And FYI, Irridescent sharks get HUGE (3-4 FEET in length) and require enormous tanks.


----------



## SBDTHUR (Jun 15, 2007)

Well, I think ill keep him until he get's bigger. He's only a small 2 1/2 inches right now. Plus as soon as he get's to one foot there are other place's I can take him to live.


----------



## Guest (Jun 15, 2007)

an active 12 inch fish in a 29 gallon? i dont think so.


----------



## SBDTHUR (Jun 15, 2007)

pH - 6.5 
kH - 80
GH - 120
NitrIte - 1.0
NitrAte - 10

None of these look to bad, but I want to get Nitrite down? Any idea's how?


----------



## SBDTHUR (Jun 15, 2007)

Trust me, Im gonna at least give him a while.  He's got a nice new home waiting for him next year in the form a 120 gallon tank. Or ill just take him to my aunt's heated pond. She has other catfish there.


----------



## bscman (Mar 23, 2007)

SBDTHUR said:


> Well, I think ill keep him until he get's bigger. He's only a small 2 1/2 inches right now. Plus as soon as he get's to one foot there are other place's I can take him to live.

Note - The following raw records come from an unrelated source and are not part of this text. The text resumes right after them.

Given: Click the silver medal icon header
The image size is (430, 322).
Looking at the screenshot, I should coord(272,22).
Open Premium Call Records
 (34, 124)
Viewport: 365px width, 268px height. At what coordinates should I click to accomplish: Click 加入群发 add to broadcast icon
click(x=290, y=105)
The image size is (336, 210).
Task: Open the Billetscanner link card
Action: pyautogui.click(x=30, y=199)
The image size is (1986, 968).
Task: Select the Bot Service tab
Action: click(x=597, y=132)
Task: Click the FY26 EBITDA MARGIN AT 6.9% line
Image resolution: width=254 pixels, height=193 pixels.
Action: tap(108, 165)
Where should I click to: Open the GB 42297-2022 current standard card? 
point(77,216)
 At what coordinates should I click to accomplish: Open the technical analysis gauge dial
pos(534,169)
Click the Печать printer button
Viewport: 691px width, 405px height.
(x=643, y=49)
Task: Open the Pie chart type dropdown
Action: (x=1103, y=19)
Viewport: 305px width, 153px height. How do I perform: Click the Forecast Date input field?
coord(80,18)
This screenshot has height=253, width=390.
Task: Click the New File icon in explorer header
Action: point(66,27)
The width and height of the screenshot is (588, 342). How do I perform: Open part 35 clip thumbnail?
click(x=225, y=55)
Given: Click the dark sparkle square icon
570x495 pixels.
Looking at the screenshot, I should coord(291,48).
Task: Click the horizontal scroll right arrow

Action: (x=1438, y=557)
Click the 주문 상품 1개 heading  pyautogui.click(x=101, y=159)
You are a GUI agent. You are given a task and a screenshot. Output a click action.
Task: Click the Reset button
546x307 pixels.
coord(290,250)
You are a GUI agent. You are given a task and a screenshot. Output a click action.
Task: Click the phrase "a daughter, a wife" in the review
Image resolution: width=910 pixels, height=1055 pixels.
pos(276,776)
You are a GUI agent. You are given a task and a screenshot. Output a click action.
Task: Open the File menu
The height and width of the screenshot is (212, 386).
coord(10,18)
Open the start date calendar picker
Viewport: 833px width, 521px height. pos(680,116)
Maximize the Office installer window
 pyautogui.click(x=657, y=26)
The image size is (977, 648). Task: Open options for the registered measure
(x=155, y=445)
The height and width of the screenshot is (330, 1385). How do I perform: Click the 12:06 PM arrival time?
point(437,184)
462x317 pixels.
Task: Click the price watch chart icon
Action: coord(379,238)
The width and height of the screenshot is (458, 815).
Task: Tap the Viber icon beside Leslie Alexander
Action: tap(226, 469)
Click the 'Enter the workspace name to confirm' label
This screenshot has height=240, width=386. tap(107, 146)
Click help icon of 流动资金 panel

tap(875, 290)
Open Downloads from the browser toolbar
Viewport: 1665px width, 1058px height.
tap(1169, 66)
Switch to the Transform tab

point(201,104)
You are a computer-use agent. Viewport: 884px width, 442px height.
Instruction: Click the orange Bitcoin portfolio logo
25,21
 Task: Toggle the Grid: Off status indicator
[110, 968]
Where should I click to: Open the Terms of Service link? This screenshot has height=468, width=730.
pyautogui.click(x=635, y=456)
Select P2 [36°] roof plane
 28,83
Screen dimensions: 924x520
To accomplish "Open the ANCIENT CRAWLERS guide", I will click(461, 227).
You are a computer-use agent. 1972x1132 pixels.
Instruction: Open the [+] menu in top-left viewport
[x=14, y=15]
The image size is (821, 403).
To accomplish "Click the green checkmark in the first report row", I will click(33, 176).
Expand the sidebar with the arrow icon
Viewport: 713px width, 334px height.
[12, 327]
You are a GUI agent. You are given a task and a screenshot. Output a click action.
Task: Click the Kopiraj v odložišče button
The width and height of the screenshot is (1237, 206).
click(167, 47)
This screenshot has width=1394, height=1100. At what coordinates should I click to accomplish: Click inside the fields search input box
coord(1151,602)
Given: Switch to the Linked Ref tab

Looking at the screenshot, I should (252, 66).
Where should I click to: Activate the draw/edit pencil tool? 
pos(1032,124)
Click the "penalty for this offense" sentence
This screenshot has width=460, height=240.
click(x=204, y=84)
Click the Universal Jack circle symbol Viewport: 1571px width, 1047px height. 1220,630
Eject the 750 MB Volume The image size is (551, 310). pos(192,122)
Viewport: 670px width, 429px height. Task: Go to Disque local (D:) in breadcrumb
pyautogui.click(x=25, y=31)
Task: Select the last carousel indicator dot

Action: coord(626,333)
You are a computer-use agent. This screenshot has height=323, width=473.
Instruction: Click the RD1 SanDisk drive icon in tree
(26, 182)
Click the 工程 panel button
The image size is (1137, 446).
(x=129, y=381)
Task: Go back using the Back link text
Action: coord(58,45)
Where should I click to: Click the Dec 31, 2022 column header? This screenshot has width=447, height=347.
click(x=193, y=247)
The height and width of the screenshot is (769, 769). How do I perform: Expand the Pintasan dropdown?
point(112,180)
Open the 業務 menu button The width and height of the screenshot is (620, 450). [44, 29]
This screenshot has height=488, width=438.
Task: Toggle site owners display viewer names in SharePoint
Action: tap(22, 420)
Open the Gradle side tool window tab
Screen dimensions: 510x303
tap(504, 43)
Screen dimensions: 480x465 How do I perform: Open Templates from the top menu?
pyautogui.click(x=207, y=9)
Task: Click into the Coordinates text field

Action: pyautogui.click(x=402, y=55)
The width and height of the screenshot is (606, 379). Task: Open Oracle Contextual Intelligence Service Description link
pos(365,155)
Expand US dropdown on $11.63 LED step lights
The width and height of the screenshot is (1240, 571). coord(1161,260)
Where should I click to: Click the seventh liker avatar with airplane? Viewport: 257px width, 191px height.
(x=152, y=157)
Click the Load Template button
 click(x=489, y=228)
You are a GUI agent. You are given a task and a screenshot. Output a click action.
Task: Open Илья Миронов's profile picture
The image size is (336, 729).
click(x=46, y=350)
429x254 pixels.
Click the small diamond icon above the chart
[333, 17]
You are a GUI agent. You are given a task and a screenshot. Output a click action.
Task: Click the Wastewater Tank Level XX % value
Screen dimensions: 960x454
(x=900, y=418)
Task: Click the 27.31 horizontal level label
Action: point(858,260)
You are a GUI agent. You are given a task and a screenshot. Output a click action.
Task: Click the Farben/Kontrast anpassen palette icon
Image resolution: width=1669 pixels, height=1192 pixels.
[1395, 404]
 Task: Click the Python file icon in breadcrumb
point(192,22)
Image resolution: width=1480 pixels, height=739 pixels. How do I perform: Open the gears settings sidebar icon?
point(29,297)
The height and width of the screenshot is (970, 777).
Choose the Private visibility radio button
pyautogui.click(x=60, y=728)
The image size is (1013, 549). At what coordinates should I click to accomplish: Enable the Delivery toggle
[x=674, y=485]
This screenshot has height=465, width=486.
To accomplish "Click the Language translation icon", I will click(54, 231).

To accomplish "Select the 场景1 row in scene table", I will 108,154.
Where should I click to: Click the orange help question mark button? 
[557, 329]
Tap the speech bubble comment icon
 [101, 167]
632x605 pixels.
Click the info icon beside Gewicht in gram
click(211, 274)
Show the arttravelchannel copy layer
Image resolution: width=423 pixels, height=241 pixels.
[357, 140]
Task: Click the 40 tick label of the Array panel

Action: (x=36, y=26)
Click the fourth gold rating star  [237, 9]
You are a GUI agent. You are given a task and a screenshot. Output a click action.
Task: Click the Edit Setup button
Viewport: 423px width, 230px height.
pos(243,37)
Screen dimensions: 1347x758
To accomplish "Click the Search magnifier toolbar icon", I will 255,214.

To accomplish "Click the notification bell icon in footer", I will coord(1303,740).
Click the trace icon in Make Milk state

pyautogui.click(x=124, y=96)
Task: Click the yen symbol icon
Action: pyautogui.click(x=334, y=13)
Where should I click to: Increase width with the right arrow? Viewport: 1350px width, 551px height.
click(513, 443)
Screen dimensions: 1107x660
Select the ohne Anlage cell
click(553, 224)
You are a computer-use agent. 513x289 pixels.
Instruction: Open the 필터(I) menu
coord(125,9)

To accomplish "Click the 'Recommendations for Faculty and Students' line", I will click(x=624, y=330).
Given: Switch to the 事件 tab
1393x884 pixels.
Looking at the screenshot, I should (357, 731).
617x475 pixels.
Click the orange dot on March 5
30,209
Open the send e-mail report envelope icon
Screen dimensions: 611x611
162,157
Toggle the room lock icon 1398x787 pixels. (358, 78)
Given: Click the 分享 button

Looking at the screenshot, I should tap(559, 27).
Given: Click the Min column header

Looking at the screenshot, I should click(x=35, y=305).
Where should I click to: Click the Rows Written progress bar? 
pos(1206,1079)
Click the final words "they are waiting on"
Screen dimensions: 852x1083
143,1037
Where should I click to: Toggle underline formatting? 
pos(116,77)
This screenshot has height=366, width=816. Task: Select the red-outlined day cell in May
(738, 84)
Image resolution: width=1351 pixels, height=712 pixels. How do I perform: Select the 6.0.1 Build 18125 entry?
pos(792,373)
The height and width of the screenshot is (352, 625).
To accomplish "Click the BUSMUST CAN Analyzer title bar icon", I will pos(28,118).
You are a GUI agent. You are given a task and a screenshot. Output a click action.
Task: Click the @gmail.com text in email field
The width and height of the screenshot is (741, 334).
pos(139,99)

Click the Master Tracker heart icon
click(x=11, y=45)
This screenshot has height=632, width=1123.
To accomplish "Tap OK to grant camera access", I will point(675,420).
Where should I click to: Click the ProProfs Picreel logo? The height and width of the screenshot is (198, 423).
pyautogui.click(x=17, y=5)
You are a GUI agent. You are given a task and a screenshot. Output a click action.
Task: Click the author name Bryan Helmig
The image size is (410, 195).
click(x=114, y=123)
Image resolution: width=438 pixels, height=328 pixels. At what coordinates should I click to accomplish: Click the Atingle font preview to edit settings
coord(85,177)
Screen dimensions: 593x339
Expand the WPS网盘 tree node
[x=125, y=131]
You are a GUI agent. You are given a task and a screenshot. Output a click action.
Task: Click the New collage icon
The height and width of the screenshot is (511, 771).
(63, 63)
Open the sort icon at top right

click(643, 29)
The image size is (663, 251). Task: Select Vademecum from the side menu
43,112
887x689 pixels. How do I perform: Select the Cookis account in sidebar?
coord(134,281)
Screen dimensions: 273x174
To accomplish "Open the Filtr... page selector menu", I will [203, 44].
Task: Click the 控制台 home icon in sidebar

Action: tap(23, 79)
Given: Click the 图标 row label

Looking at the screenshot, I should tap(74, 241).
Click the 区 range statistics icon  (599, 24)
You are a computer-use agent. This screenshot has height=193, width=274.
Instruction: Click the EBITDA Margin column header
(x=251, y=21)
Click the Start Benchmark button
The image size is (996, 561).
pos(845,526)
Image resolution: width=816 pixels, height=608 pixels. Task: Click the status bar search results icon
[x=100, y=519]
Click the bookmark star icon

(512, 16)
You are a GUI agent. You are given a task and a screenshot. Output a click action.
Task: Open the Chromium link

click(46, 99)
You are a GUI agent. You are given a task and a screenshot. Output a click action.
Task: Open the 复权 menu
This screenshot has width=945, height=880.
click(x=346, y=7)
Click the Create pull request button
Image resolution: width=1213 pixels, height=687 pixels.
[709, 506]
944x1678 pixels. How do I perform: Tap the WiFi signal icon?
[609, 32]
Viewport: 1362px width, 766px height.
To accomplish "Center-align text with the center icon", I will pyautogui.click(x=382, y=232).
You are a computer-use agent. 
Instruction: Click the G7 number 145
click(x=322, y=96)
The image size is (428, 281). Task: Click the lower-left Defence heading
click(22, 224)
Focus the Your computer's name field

Unless you already have a HUGE tank for him to live, it's not going to be an easy task finding him a home.

Most hobbyists don't have room for a fish that large. Many pet stores won't take fish back for free, let alone for credit. Releasing it to the wild is a TERRIBLE idea. Keeping him in a small tank will stunt him and eventually lead to his (unhappy and untimely) death.

I know the "Well, he's small now...but I have a lot of time before I need to upgrade" speach well...and it rarely ever turns out like that.
Things like money, jobs, living situations, or even just falling out of the hobby can all lead to a big fish being stuck in a little tank. YOu should never have to say "I'll upgrade later, when he's bigger" because, more often that not, what you're really saying is "I'm not really ready to care for a fish this big...but I'll enjoy him while he's small, as he'll probably die before he gets big anyway"...which is all too true trying to keep a LARGE fish in a LITTLE tank.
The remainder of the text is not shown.